━━ RECORDS FOR THIS EXERCISE

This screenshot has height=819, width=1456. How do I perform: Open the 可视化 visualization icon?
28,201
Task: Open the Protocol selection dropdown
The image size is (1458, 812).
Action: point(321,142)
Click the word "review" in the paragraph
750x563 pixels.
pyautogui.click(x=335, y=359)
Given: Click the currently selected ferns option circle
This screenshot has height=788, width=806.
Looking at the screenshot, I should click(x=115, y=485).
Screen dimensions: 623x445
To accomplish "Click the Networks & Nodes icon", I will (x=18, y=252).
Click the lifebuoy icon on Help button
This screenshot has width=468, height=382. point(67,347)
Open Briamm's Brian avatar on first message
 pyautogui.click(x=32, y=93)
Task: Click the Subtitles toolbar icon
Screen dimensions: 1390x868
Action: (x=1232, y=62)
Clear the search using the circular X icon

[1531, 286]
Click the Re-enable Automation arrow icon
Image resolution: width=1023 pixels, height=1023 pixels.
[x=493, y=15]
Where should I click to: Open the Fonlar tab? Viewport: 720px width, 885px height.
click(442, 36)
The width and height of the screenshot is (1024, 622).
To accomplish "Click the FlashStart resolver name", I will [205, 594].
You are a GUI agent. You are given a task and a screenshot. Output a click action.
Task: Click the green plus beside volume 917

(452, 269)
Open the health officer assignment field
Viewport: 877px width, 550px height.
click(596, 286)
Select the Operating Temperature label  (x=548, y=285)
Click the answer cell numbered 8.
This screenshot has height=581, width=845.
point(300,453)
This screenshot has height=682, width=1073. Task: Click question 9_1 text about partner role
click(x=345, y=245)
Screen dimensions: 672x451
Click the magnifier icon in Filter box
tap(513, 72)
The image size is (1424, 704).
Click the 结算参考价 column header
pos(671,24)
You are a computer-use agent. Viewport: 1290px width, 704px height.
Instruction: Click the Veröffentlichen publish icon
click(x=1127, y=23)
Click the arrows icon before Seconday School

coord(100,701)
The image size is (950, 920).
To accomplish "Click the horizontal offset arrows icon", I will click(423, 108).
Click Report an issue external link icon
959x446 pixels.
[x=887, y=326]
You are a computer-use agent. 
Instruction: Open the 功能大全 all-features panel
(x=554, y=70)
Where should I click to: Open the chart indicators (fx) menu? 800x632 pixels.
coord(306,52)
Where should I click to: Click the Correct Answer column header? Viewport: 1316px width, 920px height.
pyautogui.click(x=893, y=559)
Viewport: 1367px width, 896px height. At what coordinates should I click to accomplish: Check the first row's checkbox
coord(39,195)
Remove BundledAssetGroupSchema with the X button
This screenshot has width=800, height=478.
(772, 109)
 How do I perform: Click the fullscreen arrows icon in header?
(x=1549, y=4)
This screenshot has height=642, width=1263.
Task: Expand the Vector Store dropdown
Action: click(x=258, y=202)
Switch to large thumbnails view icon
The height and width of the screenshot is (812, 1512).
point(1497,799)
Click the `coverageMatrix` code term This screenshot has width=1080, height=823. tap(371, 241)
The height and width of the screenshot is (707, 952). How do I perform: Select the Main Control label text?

━━━━

PROBLEM REQUIREMENTS
Write out every line of the data from the one containing "Screen dimensions: 623x445" down to the one containing "[x=493, y=15]", with both of those lines included, reproducing each line exactly.

FINISHED TASK
Screen dimensions: 623x445
To accomplish "Click the Networks & Nodes icon", I will (x=18, y=252).
Click the lifebuoy icon on Help button
This screenshot has width=468, height=382. point(67,347)
Open Briamm's Brian avatar on first message
 pyautogui.click(x=32, y=93)
Task: Click the Subtitles toolbar icon
Screen dimensions: 1390x868
Action: (x=1232, y=62)
Clear the search using the circular X icon

[1531, 286]
Click the Re-enable Automation arrow icon
Image resolution: width=1023 pixels, height=1023 pixels.
[x=493, y=15]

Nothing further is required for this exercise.